I’m feeling the pull tonight, pretty strong. It’s got me pacing with cigarettes in the yard and kicking the tires of my car. That last cup of coffee didn’t help.
When I used to succumb to the gravity of Walker’s Bar — which was once my favorite drinking spot in Greensboro, day or night, though it was always better at night — it had to do with my baser instincts, the ones that hindered me most of my life. But tonight I’m thinking about the old crew at the bar, who surely have gathered this evening to commemorate the loss earlier today of Chris Carroll, as much a fixture at the corner of Walker and Elam as the Bestway Wall of Beer or the steps outside the Suds N Duds.
To say Chris was a bass player is to make an incomplete reduction of the man. But yeah, he was a bassist who could, and did, hold his own with anybody. And though there was much more to him than the low end he took such pleasure in holding down, to me he never looked more at ease, more himself, than when he was performing.
I can see him now: on the stage at Wild Mag’s, tucked into the corner by the ladies’ room at Walker’s, on the patio at the Brass Taps, working the room after a set at the old Blind Tiger. Keeping time, dropping it down, singing at the mic with that sweet, sweet voice.
Hot tamale, baby.
I recognized Chris as one of my own right up front. We weren’t close in the way of old friends, but we were fans of each other’s work, and we made great drinking buddies, speaking maniacally into the morning hours about the nuances of words and music.

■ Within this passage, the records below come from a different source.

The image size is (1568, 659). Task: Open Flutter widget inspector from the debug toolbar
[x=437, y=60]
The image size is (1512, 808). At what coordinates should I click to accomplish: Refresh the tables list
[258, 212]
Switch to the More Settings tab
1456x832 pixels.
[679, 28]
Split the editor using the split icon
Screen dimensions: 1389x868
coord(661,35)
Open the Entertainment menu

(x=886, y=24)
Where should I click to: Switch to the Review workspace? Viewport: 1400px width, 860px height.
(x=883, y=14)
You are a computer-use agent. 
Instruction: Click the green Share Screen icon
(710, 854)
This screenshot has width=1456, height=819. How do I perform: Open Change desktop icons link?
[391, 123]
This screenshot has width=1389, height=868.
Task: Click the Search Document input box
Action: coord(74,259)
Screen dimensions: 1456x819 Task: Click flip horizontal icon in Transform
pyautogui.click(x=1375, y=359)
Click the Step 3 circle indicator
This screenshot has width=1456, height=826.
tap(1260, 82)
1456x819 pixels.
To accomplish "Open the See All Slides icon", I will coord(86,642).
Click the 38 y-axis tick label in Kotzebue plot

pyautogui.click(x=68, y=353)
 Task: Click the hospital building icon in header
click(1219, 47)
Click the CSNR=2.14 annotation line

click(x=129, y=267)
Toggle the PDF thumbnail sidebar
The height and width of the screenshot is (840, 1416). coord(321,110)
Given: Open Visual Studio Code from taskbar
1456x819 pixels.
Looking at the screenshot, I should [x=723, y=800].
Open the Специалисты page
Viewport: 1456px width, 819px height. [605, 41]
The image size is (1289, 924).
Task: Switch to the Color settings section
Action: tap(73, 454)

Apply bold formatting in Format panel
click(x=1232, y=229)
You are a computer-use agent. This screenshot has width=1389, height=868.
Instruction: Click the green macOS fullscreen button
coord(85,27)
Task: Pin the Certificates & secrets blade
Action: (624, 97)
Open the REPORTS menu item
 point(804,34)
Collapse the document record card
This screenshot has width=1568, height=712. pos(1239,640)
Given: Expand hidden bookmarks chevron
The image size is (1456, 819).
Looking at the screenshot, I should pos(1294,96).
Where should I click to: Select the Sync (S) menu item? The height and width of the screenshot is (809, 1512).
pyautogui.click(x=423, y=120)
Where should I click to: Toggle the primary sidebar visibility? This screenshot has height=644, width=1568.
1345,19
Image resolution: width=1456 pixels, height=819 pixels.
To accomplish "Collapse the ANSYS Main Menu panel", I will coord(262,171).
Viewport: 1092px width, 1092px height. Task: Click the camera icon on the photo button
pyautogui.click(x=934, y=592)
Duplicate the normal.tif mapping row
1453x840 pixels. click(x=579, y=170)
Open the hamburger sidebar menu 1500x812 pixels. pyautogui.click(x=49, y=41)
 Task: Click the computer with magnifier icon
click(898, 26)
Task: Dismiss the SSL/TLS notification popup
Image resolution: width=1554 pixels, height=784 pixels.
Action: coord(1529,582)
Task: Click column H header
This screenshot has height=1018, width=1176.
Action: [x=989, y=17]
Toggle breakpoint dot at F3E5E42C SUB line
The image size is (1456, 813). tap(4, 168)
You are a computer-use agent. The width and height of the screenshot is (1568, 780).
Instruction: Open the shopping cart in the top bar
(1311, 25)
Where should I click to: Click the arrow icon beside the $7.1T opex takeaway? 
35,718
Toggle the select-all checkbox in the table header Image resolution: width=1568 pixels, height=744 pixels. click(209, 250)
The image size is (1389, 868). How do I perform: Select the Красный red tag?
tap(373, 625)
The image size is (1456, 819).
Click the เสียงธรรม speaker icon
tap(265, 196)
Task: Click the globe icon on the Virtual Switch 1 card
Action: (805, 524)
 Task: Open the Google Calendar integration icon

And always he smiled, and listened, and invited me into his world.
Looking at it tonight, it seems the only real difference between the two of us — besides his golden voice and his deep well of talent now forever silenced — is that in the end, I left the party a little sooner than he did.
Still I’m feeling that tug from Walker’s Bar tonight — not to feed my demons, which have gotten mellower with age, but to sense my friend’s presence and be with the people who loved him, too.
But the show is over. I’m turning out the lights and going to bed. I think Chris would understand.